2022/02月選 よくわからないからとりあえずキスをしている /評
よくわからないからとりあえずキスをしている /評
想像を掻き立てる作品はそう多くはない。改行詩なんてほとんど読まないよね。美しく美しく改行のタイミングよく、想いを込めて詩作りをしていたら、上出来で上品かもしれないけど、セックスやケンカはそういうものではないよね。この作品はそうではない。上品さはないのかもしれない。

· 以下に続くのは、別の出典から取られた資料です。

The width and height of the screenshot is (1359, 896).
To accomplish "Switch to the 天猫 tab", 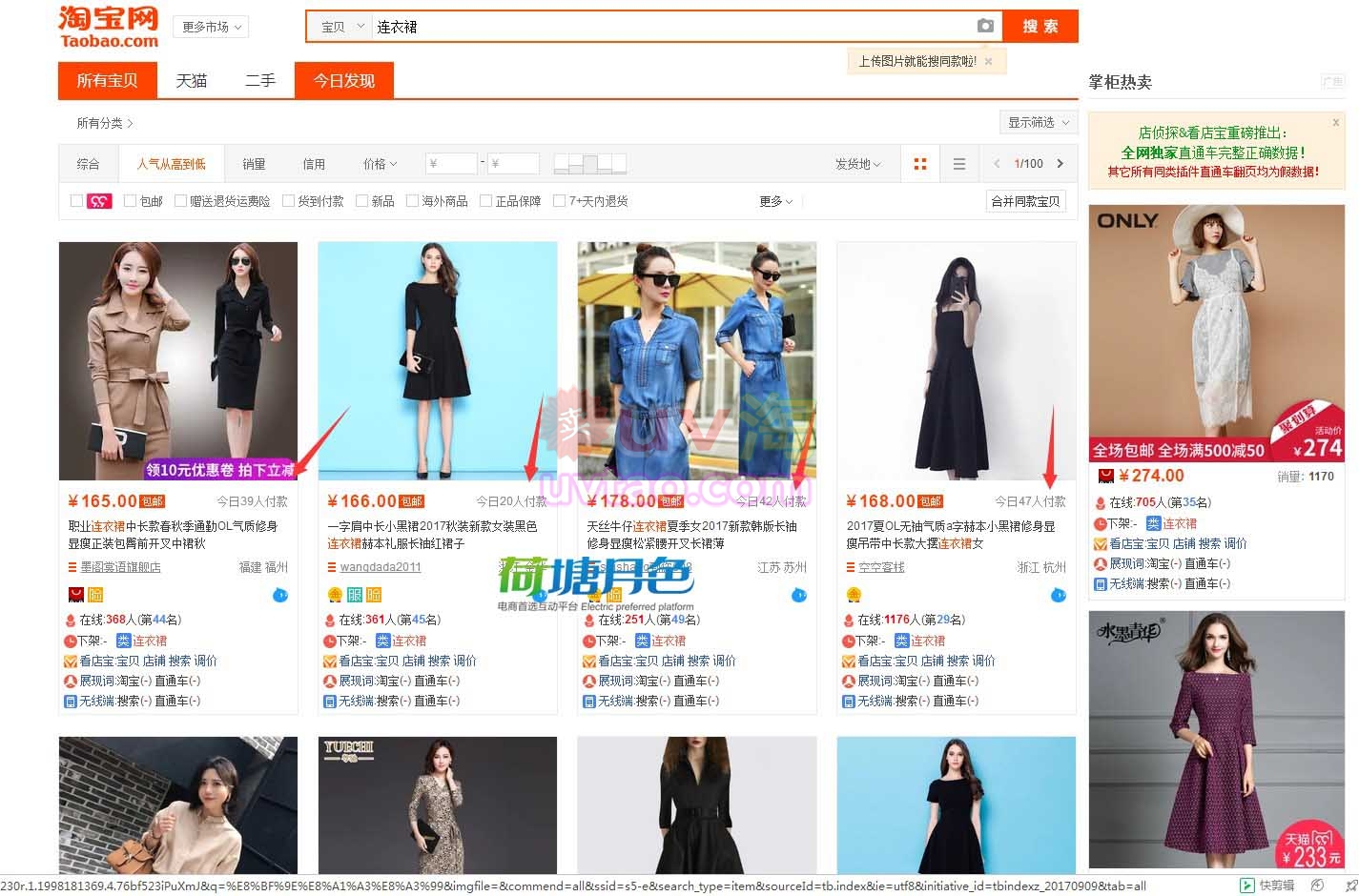I will (x=192, y=81).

でもね、あたしら(今の35才前後の女性を想定してください)には、上品にすればするほどに遠のいてゆく感情があるんだよ?
相手を少しだけ不幸にしておくってどんなんだろう?わかんないけど、もしかしたら、女性はみんなセックスの後、こんな風におもうのかもしれない。損得で冷静に考えるとあたしらが損をしていて男性は気持ちよくなって、皿洗いも洗濯もやらないで、しまいには働かないでセックスをしている。不幸にしておきたい。あたしが居なくなったら泣いて欲しいなんて思うよね。
たぶん、カップルはみんなこうなっちゃうんだよね。可能性。彼氏が居てその彼氏が天才なんだとか、信じて、あたしは夜のバイトに行く。バイト先でおっさんに胸をツンツンされても笑ってるし、帰宅して彼氏にそういう報告はしないよね。そんな現実を彼に想像させたくはない。だからというわけではないけど、この作品みたいに、キスをとりあえずあたしもする。